Start of MATERIAL FOR THE TASK

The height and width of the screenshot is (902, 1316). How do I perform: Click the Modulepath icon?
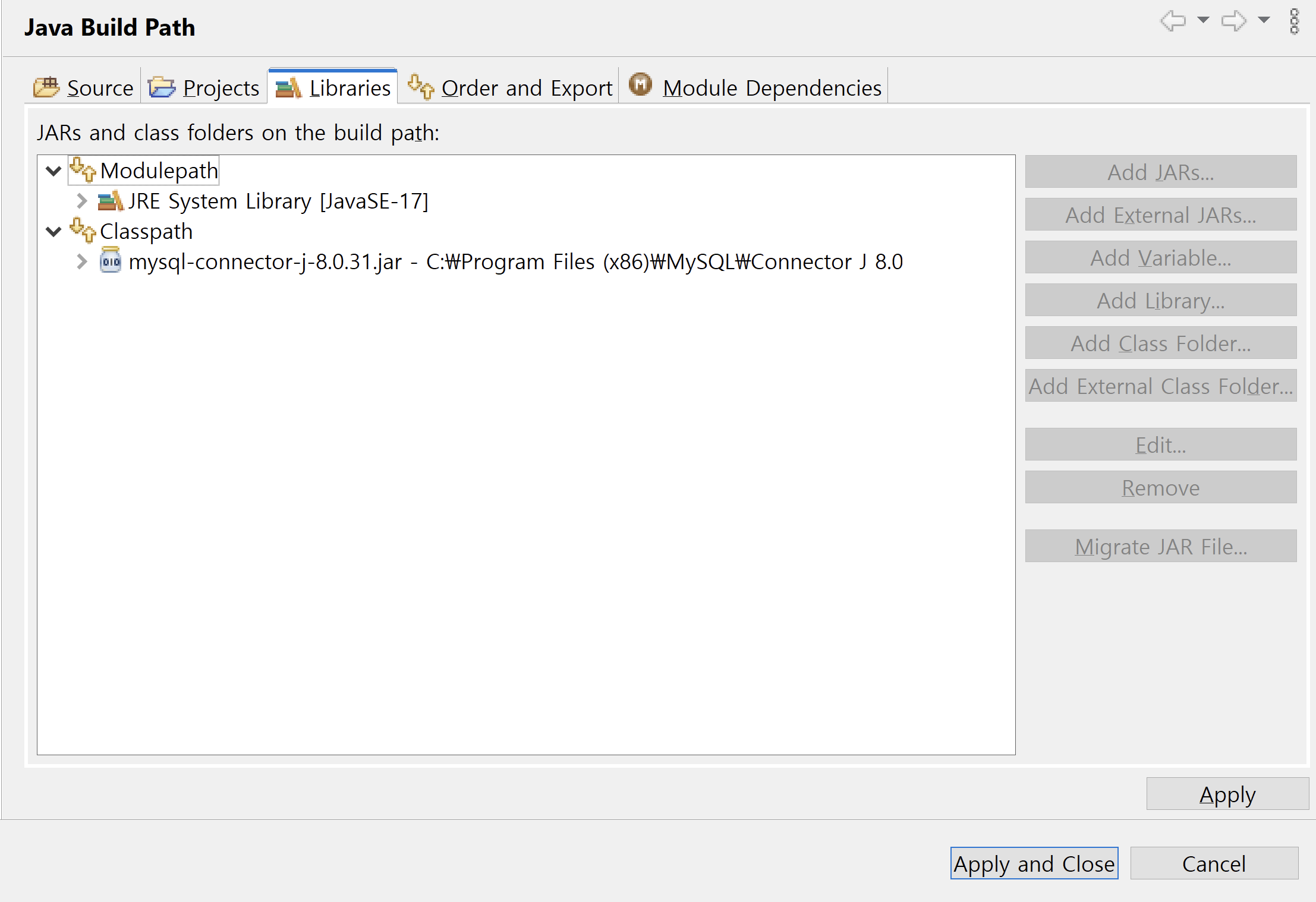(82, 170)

End of MATERIAL FOR THE TASK
Start of MATERIAL FOR THE TASK

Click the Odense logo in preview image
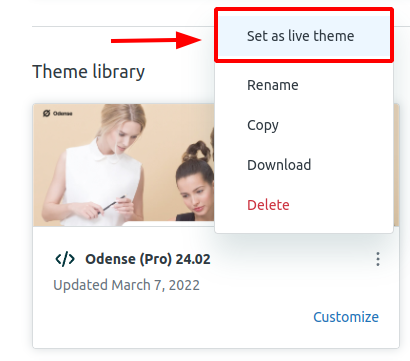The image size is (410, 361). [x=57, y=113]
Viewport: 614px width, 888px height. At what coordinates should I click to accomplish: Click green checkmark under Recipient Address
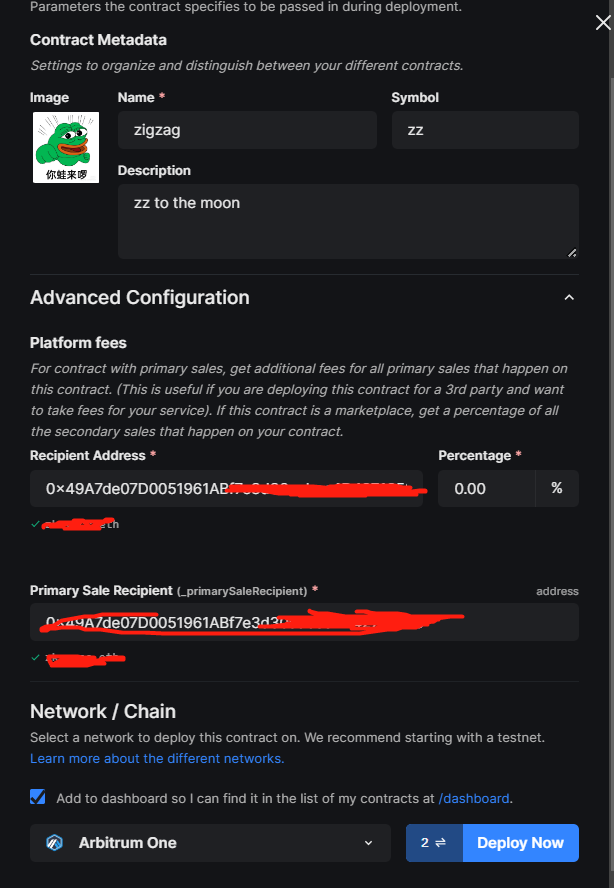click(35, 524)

End of MATERIAL FOR THE TASK
Start of MATERIAL FOR THE TASK

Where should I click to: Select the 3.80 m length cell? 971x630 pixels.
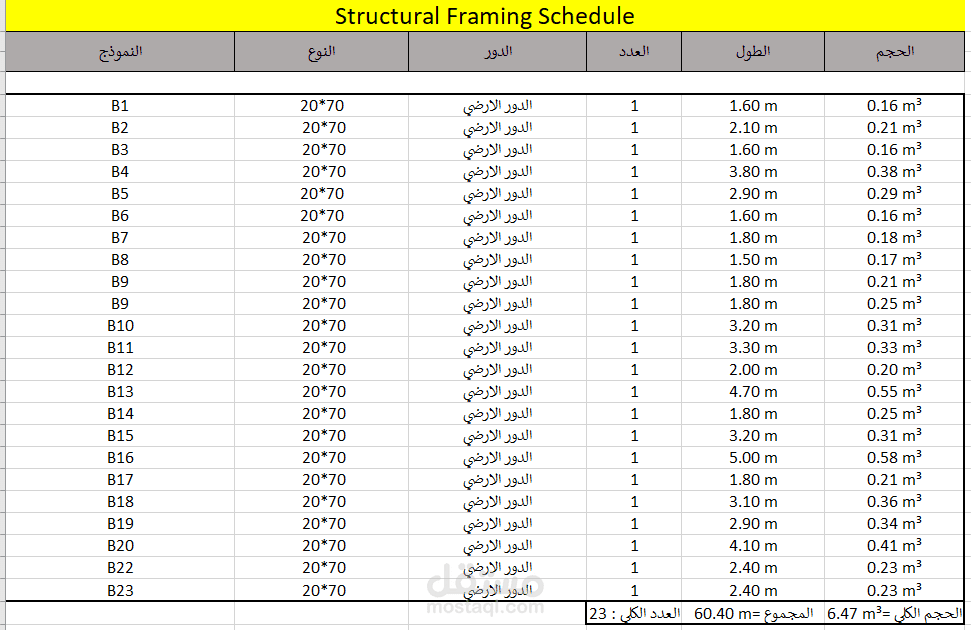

End of MATERIAL FOR THE TASK

* _WHAT IS REQUIRED_:
Return, word for word, the stretch of lines from the one containing "Click the Odense logo in preview image" through the one containing "click(35, 524)", leaving out the pictures.

* _THE RESPONSE_:
Click the Odense logo in preview image
The image size is (410, 361). [x=57, y=113]
Viewport: 614px width, 888px height. At what coordinates should I click to accomplish: Click green checkmark under Recipient Address
click(35, 524)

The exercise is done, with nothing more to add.